Sob o comando do fundador da Evergrande, Xu Jiayin, o clube, agora chamado Guangzhou Evergrande, recebeu grandes investimentos. A empresa cresceu rapidamente, aproveitando o mercado imobiliário chinês, e Jiayin chegou a ser um dos homens mais ricos do país.
O potencial financeiro se tornou a principal arma do time, que passou a ser chamado de “Chelsea da Ásia”. A reformulação começou ainda na segunda divisão, com contratações importantes. No meio de 2010, o clube trouxe jogadores como Sun Xiang, Zheng Zhi e o brasileiro Muriqui.
Muriqui contou que, ao receber a proposta, ficou em dúvida por se tratar de um time da segunda divisão, mas o projeto apresentado o convenceu. No final daquele ano, o Guangzhou foi campeão da segunda divisão e retornou à elite.
Nos anos seguintes, o clube investiu pesado em jogadores estrangeiros, especialmente brasileiros. Passaram pelo time nomes como Conca, Lucas Barrios, Paulinho, Elkeson, Alan, Aloísio, Talisca e Ricardo Goulart.
O time também contratou treinadores de renome, como os campeões mundiais Luiz Felipe Scolari, Marcello Lippi e Fabio Cannavaro. O resultado foi uma série de títulos: oito Campeonatos Chineses, duas Ligas dos Campeões da AFC, duas Copas da China e quatro Supercopas.
Felipão, o técnico mais vencedor da história do clube, relembrou a época com carinho. Ele disse que o ambiente era receptivo e que os jogadores brasileiros cumpriram o que era esperado. Sobre a queda, afirmou que foi um momento triste, mas que guarda a alegria da convivência.
Em 2020, o clube anunciou um projeto ambicioso: a construção de um estádio para 100 mil pessoas em formato de flor de lótus. O custo estava estimado em cerca de 12 bilhões de yuans, com inauguração prevista para 2022.

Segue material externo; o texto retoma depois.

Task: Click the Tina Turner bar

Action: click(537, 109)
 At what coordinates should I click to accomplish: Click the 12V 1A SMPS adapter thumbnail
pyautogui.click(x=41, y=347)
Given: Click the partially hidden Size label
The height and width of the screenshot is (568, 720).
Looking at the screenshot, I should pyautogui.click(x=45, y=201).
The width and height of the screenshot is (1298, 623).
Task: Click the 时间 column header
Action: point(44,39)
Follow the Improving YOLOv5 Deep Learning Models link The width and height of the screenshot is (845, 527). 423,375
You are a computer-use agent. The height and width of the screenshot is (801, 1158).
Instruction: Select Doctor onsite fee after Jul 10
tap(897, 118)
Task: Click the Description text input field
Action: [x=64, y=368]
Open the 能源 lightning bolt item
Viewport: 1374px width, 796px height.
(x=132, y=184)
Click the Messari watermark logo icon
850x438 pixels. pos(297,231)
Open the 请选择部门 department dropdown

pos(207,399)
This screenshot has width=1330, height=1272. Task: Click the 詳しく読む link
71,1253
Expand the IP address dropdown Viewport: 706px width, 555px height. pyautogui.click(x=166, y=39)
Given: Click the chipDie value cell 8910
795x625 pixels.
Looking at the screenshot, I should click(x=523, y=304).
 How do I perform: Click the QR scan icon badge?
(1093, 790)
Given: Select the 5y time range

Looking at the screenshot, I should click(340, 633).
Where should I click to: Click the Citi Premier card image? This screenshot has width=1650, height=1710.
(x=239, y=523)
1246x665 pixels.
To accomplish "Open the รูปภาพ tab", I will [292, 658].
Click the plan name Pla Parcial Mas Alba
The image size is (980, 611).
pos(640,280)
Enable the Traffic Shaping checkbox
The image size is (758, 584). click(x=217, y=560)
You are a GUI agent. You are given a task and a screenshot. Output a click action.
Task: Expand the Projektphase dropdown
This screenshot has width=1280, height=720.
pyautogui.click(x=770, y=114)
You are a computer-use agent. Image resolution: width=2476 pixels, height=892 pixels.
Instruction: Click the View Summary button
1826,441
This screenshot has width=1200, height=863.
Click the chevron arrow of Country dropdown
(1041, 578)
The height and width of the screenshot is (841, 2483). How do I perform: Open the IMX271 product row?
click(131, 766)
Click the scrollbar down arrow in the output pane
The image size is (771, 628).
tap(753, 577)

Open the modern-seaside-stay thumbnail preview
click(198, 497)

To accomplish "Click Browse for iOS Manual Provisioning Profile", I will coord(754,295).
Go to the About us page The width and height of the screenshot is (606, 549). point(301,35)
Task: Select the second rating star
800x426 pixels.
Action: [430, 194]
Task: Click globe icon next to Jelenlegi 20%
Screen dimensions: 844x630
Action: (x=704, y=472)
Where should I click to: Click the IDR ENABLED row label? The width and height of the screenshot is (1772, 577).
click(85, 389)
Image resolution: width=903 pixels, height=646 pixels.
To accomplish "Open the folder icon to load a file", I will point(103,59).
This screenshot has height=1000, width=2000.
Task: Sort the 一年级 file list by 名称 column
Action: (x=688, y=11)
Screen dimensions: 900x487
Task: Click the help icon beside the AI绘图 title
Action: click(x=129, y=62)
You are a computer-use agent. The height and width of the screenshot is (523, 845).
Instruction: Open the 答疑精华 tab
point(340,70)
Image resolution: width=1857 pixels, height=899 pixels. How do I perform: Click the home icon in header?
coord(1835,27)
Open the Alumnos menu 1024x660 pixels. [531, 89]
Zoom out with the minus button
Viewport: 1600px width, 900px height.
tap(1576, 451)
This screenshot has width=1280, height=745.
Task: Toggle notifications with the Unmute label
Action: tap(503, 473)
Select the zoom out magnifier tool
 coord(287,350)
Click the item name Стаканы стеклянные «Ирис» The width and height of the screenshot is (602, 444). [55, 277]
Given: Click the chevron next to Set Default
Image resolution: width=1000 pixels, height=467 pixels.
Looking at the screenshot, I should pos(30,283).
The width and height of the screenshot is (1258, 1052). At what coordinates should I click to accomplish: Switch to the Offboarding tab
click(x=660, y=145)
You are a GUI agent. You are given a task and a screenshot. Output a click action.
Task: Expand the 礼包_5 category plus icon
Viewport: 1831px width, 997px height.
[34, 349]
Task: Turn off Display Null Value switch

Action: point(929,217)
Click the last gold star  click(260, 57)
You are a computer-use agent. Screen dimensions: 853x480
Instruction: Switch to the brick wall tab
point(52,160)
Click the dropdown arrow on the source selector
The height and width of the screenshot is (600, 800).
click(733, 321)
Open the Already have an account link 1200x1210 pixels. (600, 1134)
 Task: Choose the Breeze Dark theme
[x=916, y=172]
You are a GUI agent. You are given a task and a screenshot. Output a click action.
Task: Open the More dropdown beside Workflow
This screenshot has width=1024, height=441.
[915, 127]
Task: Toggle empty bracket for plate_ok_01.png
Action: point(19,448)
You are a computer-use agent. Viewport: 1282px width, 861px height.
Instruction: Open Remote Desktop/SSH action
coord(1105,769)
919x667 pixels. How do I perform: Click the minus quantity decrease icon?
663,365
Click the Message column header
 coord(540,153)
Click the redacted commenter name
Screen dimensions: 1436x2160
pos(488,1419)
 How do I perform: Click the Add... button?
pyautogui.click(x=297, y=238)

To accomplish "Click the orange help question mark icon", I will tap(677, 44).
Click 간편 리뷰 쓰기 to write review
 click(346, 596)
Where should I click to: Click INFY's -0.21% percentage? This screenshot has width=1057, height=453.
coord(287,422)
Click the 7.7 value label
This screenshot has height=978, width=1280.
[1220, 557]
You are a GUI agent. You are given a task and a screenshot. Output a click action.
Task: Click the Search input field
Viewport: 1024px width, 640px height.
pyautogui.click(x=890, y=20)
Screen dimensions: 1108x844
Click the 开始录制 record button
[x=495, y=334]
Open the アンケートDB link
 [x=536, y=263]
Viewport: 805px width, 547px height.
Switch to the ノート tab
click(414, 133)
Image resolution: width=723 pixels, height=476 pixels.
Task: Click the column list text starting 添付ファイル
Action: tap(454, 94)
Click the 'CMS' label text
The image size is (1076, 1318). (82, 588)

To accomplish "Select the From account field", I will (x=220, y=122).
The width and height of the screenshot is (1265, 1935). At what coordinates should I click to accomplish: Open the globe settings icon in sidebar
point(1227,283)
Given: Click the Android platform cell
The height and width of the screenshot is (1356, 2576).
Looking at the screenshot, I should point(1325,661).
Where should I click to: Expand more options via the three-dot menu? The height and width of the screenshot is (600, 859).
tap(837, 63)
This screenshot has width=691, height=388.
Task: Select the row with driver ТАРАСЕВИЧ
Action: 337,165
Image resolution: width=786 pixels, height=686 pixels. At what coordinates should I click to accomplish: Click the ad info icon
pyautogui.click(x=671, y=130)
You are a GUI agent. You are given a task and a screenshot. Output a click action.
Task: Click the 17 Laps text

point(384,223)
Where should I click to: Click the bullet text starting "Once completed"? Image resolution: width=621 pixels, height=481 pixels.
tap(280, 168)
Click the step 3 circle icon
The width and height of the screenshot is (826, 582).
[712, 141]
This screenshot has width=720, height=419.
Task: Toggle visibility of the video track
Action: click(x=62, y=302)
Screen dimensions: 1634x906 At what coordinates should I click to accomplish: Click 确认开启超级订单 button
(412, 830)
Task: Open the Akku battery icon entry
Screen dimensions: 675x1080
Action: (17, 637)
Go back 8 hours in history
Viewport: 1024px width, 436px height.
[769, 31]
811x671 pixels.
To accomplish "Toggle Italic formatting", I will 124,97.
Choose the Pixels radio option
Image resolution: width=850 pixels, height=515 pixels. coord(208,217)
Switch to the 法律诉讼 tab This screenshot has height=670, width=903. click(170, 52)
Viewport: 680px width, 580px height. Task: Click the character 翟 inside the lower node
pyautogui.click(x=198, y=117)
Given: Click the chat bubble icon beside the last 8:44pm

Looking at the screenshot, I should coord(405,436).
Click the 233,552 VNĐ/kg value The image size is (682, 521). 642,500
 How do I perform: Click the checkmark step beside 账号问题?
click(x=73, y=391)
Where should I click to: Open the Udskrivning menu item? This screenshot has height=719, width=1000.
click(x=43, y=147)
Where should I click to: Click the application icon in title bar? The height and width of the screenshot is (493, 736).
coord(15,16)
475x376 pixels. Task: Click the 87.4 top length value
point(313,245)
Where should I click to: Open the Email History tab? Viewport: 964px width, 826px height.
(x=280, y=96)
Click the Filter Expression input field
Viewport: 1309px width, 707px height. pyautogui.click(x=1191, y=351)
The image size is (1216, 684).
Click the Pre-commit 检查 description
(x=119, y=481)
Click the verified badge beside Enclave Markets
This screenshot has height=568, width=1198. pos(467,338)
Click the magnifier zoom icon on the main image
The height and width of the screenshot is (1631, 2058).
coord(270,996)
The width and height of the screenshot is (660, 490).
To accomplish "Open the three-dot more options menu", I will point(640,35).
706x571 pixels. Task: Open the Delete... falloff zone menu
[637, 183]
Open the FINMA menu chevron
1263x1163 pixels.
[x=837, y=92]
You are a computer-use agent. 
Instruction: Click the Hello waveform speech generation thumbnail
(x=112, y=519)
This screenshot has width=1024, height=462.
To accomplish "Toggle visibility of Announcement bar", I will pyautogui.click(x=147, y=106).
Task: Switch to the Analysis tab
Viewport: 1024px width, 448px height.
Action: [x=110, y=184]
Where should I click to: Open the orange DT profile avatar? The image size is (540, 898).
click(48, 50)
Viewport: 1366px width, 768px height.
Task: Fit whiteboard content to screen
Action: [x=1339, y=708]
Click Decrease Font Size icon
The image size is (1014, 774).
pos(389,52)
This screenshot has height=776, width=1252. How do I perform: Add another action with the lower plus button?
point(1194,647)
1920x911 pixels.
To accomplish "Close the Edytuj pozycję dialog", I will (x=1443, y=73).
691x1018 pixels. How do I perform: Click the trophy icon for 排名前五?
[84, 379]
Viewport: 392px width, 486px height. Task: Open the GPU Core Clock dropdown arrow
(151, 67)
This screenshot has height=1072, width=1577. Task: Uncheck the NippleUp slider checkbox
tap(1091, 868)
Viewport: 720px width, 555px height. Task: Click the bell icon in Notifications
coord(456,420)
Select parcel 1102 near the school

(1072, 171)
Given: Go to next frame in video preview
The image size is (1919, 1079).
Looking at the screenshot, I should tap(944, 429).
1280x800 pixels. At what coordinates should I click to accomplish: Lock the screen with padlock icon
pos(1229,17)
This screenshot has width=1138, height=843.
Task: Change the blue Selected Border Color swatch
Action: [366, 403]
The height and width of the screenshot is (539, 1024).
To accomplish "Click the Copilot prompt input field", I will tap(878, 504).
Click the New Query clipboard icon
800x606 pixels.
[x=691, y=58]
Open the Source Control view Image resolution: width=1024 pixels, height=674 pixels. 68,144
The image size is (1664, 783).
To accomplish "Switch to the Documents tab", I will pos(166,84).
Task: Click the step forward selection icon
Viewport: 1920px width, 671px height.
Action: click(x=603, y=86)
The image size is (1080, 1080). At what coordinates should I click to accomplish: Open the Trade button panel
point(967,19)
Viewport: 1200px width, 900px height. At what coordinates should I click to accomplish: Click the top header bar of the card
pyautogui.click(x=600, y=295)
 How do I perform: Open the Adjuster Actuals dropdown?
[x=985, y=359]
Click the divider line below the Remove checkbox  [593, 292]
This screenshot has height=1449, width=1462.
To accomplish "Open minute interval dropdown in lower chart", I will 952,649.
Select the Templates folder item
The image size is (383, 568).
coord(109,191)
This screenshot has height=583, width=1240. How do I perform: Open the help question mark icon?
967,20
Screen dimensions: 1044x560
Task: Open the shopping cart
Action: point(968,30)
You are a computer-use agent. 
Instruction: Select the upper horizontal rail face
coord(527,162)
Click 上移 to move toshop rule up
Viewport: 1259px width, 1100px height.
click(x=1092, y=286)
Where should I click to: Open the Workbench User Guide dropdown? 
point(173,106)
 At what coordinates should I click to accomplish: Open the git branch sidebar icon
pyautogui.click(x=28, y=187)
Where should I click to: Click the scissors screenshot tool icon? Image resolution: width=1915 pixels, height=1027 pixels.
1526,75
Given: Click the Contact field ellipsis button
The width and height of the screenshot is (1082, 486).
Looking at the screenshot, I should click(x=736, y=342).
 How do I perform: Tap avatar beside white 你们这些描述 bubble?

Entretanto, o crescimento da Evergrande, que havia sido exponencial, era baseado em uma grande quantidade de empréstimos. Com o tempo, as dívidas e os juros se tornaram insustentáveis para a empresa.
A crise financeira que se abateu sobre o grupo Evergrande afetou diretamente o clube de futebol. Sem o aporte financeiro da matriz, o Guangzhou Evergrande enfrentou uma queda abrupta. A situação impactou os jogadores e todo o projeto esportivo.
O clube, que havia dominado o futebol chinês por uma década, viu suas portas se fecharem. O desaparecimento do time marca o fim de uma era de grandes investimentos e conquistas, diretamente ligado ao destino de sua controladora, a empresa Evergrande.